▶ **TASK STATEMENT**
Turn the part of the data that opens with the line containing "Given: Bookmark this page with the star icon" and closes with the line containing "pos(209,231)" into a Markdown table. Skip blank lines, and use two columns, No. (the row number) and Line (the line itself).

Items from a dataset:
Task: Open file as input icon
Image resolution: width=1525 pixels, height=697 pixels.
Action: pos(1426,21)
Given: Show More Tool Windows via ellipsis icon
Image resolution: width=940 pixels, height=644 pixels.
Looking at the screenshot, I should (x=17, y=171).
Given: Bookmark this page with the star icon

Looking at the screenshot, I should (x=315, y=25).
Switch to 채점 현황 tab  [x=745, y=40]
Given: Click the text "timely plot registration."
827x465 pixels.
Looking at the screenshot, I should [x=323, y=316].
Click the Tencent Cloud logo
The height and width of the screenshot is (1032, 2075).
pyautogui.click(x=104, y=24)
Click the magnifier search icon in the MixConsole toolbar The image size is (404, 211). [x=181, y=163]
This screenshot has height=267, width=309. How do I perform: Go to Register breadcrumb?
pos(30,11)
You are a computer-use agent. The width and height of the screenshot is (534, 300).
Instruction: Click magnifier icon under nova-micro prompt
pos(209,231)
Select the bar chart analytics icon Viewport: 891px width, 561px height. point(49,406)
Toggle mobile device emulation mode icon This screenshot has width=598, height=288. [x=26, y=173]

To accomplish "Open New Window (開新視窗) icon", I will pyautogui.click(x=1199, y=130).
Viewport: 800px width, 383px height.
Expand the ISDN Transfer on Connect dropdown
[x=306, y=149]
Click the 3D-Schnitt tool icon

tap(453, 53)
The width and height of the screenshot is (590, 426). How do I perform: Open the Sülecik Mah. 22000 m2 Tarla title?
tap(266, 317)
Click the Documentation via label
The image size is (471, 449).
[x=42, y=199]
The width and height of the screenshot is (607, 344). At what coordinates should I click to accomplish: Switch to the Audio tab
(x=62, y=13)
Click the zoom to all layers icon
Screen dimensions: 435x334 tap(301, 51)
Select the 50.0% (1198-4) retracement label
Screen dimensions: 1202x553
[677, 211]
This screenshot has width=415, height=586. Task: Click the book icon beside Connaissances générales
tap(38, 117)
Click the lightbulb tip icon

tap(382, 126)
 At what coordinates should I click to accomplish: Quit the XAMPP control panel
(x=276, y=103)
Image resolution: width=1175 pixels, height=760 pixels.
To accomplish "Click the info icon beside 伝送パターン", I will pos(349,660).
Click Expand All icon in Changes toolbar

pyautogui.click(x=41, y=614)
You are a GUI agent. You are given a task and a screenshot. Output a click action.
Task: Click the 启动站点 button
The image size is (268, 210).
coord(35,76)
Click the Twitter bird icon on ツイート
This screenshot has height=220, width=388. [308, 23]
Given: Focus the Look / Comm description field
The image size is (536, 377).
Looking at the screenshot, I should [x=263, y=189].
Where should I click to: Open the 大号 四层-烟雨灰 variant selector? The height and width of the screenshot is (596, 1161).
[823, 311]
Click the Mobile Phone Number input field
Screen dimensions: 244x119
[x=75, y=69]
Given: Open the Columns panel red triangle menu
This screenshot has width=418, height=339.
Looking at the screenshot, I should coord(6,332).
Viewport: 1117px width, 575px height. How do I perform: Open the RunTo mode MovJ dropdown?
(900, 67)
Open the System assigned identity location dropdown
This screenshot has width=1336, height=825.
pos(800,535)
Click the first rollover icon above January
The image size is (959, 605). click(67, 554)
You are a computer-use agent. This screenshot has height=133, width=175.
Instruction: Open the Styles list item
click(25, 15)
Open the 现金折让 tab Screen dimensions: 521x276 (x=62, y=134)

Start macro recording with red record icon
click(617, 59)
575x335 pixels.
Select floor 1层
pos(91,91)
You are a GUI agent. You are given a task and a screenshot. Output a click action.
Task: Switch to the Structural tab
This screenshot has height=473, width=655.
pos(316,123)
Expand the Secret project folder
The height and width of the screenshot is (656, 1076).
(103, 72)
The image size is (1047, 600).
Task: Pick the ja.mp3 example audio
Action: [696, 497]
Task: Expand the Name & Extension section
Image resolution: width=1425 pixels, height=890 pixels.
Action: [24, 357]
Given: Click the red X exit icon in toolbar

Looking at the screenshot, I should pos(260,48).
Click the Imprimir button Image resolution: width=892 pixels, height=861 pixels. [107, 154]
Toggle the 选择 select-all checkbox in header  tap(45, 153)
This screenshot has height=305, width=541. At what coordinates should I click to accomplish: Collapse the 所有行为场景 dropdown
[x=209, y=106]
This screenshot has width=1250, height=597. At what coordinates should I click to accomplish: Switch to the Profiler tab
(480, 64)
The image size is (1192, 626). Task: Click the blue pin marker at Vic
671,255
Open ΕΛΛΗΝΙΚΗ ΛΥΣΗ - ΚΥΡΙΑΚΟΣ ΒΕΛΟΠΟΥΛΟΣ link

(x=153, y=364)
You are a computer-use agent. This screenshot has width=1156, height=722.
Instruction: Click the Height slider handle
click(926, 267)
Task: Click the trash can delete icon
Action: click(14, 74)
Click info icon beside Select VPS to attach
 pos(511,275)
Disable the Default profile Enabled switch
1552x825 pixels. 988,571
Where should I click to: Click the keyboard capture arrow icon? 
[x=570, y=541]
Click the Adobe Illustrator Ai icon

▶ **SOLUTION TO THIS EXERCISE**
| No. | Line |
|---|---|
| 1 | Given: Bookmark this page with the star icon |
| 2 | Looking at the screenshot, I should (x=315, y=25). |
| 3 | Switch to 채점 현황 tab  [x=745, y=40] |
| 4 | Given: Click the text "timely plot registration." |
| 5 | 827x465 pixels. |
| 6 | Looking at the screenshot, I should [x=323, y=316]. |
| 7 | Click the Tencent Cloud logo |
| 8 | The height and width of the screenshot is (1032, 2075). |
| 9 | pyautogui.click(x=104, y=24) |
| 10 | Click the magnifier search icon in the MixConsole toolbar The image size is (404, 211). [x=181, y=163] |
| 11 | This screenshot has height=267, width=309. How do I perform: Go to Register breadcrumb? |
| 12 | pos(30,11) |
| 13 | You are a computer-use agent. The width and height of the screenshot is (534, 300). |
| 14 | Instruction: Click magnifier icon under nova-micro prompt |
| 15 | pos(209,231) |